WHAT YOU WILL DO:
Repeat the material below, starting with the line that contains "The height and width of the screenshot is (2187, 702)." and going on through the line that contains "Action: point(92,32)", both ends included.

SUPPLIED MATERIAL:
"""

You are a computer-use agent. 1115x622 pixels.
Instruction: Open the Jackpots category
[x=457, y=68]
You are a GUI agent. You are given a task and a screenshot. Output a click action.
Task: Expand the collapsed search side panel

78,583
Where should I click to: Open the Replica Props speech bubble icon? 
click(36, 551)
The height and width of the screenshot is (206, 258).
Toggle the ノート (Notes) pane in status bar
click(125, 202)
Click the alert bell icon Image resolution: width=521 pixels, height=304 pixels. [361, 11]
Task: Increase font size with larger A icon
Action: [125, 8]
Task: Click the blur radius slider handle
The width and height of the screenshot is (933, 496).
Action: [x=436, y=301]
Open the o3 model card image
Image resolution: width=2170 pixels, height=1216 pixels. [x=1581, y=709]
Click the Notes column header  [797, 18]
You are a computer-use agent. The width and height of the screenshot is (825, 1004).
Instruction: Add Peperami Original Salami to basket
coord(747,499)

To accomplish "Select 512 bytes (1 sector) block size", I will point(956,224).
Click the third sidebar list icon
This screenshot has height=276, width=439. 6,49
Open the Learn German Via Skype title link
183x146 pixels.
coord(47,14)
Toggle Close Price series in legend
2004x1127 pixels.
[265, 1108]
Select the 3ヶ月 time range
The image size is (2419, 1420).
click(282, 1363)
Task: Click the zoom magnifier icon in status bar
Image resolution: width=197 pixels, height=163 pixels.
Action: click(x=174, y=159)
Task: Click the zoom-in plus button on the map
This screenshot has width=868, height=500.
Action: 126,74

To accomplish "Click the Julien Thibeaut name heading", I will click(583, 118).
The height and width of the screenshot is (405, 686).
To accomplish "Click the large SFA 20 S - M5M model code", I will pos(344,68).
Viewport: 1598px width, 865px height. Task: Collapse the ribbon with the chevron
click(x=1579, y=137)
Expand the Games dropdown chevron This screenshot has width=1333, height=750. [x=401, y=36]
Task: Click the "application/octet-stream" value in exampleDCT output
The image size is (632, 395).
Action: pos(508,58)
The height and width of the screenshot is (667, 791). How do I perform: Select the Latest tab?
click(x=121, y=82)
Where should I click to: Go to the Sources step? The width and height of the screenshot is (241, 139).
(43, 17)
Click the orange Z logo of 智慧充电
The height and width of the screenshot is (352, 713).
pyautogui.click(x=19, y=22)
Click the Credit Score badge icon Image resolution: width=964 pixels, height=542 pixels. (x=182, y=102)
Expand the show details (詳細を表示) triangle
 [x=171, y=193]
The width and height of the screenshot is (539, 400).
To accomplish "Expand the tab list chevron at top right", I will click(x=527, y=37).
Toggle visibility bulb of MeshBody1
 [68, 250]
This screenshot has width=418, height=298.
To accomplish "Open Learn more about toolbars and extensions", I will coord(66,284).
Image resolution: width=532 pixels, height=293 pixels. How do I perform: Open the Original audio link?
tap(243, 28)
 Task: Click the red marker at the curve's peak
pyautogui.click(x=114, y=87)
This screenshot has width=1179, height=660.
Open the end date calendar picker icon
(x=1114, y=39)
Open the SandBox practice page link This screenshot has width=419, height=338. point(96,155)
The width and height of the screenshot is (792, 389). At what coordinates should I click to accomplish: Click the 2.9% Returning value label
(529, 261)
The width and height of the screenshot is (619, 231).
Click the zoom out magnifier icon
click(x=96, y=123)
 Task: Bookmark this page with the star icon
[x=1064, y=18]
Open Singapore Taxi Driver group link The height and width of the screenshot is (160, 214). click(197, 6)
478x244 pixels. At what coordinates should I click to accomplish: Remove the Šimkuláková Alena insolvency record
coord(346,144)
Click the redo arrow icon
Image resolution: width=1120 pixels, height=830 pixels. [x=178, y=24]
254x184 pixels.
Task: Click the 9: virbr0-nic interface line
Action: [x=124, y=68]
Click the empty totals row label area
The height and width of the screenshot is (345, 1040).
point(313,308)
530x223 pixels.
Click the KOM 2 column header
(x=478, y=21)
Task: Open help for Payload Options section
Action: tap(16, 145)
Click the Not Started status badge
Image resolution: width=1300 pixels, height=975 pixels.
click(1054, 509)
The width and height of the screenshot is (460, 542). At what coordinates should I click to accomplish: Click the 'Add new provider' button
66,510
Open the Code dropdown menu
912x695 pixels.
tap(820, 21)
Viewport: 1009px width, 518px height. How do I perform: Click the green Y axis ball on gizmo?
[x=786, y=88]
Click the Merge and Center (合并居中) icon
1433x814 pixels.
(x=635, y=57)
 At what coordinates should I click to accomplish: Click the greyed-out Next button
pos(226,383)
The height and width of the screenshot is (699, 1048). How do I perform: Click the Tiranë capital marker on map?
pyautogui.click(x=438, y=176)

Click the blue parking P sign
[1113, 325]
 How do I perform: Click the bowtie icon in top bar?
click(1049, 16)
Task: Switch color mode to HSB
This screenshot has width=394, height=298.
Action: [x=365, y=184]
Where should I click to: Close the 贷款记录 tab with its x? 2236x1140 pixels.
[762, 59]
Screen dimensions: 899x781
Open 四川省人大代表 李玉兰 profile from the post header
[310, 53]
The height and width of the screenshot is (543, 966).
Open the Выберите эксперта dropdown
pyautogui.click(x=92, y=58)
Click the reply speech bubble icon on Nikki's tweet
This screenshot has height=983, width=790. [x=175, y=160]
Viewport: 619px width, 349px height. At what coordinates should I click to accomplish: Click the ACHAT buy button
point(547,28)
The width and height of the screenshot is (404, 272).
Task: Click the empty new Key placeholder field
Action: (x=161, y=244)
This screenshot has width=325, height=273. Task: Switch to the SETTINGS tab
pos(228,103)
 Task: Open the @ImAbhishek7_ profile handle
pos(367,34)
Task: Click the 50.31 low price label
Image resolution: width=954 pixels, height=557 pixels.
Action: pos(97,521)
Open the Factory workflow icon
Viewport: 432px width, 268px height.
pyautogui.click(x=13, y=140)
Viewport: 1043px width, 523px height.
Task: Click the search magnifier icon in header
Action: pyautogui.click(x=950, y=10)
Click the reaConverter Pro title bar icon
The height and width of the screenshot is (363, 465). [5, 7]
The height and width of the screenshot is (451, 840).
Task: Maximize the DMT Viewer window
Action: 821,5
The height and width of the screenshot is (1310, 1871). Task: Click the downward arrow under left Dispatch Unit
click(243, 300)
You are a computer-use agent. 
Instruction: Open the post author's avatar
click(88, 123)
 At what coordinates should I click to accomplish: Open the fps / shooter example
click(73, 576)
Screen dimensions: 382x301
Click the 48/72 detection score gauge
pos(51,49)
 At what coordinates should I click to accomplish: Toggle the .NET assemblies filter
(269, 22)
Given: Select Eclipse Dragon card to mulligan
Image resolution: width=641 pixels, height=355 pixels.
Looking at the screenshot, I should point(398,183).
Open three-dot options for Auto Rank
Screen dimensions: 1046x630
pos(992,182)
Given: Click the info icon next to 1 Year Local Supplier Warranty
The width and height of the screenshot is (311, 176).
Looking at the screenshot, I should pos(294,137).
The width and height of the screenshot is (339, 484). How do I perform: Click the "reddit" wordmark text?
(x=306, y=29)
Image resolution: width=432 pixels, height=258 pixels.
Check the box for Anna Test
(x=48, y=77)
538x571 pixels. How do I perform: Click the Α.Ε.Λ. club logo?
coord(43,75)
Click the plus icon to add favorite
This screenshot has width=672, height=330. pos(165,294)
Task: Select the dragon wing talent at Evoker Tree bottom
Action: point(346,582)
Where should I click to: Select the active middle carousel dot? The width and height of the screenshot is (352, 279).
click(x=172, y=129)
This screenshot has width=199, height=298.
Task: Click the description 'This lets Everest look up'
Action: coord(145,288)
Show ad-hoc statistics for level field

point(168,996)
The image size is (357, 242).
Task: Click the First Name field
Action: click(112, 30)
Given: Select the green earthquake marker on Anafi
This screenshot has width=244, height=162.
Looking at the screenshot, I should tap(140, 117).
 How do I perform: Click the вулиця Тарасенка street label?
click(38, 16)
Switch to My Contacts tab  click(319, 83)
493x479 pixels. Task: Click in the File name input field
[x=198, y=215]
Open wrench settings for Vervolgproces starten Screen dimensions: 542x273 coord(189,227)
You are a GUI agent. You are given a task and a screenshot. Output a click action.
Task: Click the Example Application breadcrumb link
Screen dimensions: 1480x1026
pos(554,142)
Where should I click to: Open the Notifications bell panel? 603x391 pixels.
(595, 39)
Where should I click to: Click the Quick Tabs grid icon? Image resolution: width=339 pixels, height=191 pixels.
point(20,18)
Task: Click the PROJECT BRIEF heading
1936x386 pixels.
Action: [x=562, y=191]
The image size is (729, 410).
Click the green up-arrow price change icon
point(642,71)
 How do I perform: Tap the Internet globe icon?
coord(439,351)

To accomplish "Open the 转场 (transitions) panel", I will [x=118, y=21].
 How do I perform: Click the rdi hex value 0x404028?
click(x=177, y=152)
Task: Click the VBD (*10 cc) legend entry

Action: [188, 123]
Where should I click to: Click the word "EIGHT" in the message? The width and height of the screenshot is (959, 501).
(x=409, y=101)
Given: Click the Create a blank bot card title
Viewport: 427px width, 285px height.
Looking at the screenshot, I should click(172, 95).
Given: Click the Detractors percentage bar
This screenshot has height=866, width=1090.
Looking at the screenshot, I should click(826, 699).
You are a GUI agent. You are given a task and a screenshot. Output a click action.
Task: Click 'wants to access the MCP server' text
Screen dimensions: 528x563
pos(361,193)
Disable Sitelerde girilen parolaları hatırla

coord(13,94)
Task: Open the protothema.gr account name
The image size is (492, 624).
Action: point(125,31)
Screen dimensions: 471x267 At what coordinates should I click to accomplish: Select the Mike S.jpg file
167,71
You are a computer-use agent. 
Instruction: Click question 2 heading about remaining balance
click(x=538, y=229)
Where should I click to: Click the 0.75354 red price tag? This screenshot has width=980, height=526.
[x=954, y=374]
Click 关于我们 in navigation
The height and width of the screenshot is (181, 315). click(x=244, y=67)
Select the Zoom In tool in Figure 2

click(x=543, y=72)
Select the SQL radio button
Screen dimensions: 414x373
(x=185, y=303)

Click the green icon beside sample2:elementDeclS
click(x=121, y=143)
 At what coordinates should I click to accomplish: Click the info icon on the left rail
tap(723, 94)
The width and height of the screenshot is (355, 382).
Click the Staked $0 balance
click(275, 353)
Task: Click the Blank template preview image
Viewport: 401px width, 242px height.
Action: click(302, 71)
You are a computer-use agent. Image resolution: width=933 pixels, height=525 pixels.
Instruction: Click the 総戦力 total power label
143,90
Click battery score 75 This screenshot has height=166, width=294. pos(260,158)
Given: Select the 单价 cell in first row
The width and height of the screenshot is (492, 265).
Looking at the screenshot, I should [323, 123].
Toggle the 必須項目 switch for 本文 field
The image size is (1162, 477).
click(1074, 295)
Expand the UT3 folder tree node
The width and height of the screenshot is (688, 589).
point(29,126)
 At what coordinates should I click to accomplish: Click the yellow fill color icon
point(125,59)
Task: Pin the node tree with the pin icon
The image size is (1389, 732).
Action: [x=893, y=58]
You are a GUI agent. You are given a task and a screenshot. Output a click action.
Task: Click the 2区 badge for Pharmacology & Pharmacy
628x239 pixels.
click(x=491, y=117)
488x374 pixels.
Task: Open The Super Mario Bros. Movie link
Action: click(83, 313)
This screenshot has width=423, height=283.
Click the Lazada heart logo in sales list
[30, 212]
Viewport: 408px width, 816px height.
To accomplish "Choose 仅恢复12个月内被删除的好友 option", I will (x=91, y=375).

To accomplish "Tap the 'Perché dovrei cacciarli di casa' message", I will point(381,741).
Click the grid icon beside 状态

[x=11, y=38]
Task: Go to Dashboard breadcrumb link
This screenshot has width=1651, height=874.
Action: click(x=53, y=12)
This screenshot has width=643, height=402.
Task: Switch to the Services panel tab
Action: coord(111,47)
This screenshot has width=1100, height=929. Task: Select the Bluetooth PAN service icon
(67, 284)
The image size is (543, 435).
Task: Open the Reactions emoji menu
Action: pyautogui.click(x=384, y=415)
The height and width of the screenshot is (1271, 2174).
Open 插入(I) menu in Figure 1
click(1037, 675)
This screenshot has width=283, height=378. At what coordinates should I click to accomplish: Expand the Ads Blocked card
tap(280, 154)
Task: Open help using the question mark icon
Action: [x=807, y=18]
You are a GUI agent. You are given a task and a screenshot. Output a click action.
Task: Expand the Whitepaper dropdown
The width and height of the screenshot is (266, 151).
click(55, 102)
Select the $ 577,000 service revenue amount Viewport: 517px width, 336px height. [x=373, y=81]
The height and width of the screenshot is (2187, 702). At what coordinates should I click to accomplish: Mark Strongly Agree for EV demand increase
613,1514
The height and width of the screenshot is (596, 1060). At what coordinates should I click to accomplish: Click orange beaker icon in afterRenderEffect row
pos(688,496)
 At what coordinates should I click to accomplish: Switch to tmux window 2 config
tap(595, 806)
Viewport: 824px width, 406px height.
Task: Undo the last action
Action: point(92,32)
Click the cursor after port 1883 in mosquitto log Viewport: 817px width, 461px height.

"""

TASK RESULT:
The height and width of the screenshot is (2187, 702). At what coordinates should I click to accomplish: Mark Strongly Agree for EV demand increase
613,1514
The height and width of the screenshot is (596, 1060). At what coordinates should I click to accomplish: Click orange beaker icon in afterRenderEffect row
pos(688,496)
 At what coordinates should I click to accomplish: Switch to tmux window 2 config
tap(595, 806)
Viewport: 824px width, 406px height.
Task: Undo the last action
Action: point(92,32)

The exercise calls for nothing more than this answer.